Lerner grew up in the Weequahic section of Newark, New Jersey. He attended the Far Brook Country Day School, a private school known for interdenominational Christianity. While being heavily exposed to Christian-oriented cultural activities, he also attended Hebrew school three times a week. Lerner received a B.A. from Columbia University, a PhD in philosophy from University of California, Berkeley and a second PhD in Clinical/Social Psychology from Berkeley’s Wright Institute.
Lerner became a leader and an activist in the Berkeley student movement and the Free Speech Movement. He later taught philosophy of law at San Francisco State University and as an Assistant Professor of Philosophy at the University of Washington taught ethics, social and political philosophy, literature and culture.

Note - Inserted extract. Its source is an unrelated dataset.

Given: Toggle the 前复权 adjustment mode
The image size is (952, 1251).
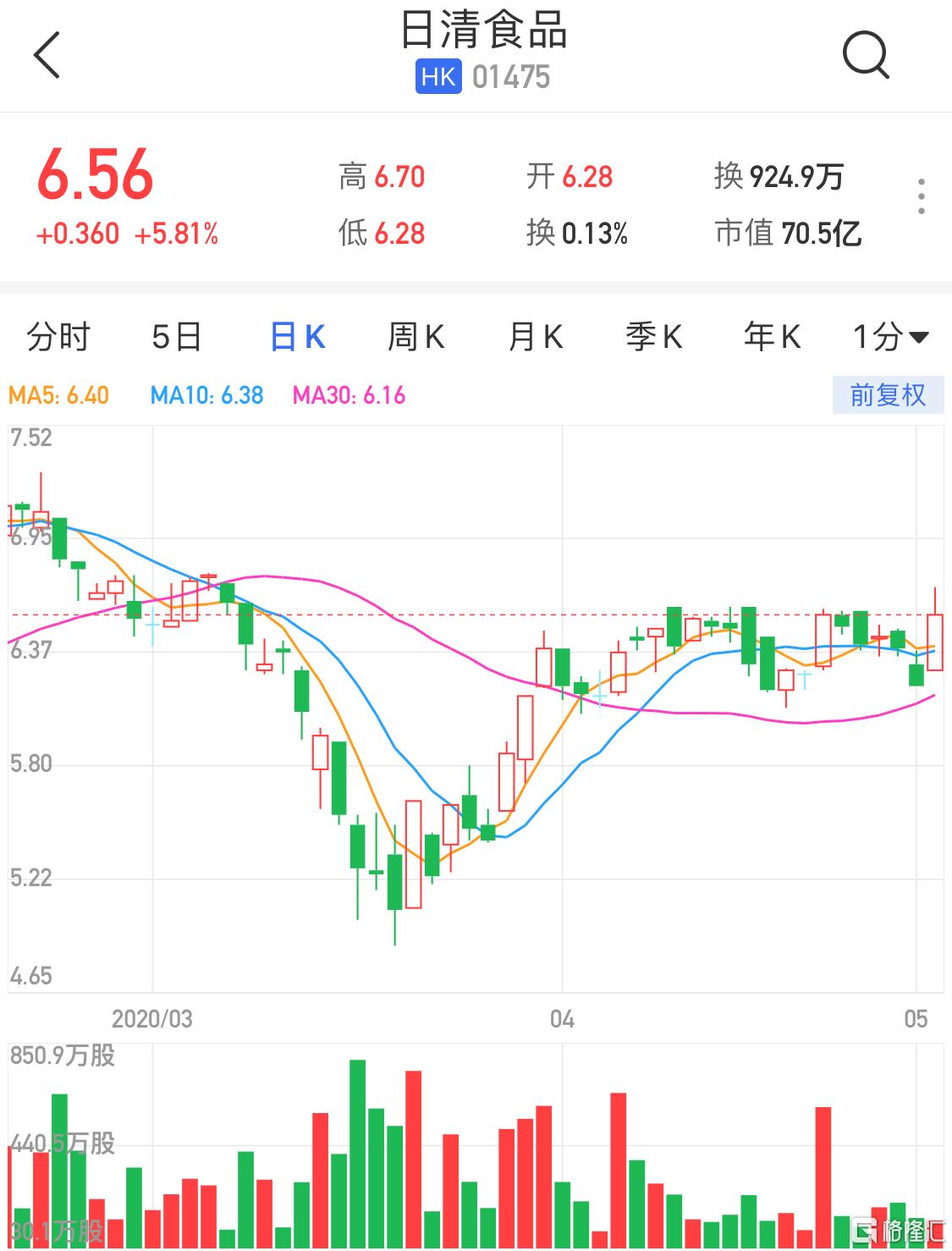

In 1976 Lerner founded the Institute for Labor and Mental Health to work with the labor movement and do research on the psychodynamics of American society A year later he received a grant from the National Institute of Mental Health that allowed him to study American politics. He reported that “a spiritual crisis” was at the heart of the political transformation of American society as well as at the heart of much of the psychic pain that was being treated in individual therapy.
Lerner received rabbinical ordination in 1995 and his synagogue Beyt Tikkun became an embodiment of what he described as “neo-Hasidism,” passionately pursuing the spiritual dimension of the prayers rather than rushing through them. The goal, he insisted, is to connect to God and not simply to mouth every prayer in the prayerbook. His synagogue grew, according to members, not only because of Lerner’s willingness to take the social justice message of the prophets seriously, but also because the actual experience of being involved in prayer, meditation, singing and dancing.
Lerner is a member of the Board of Rabbis of Northern California. He is also a member of Ohalah, the organization of Jewish Renewal Rabbis. In 2005 he became chair of The Network of Spiritual Progressives whose mission was to “challenge the materialism and selfishness in American society and to promote an ethos of love, generosity, and awe and wonder at the grandeur of the universe.”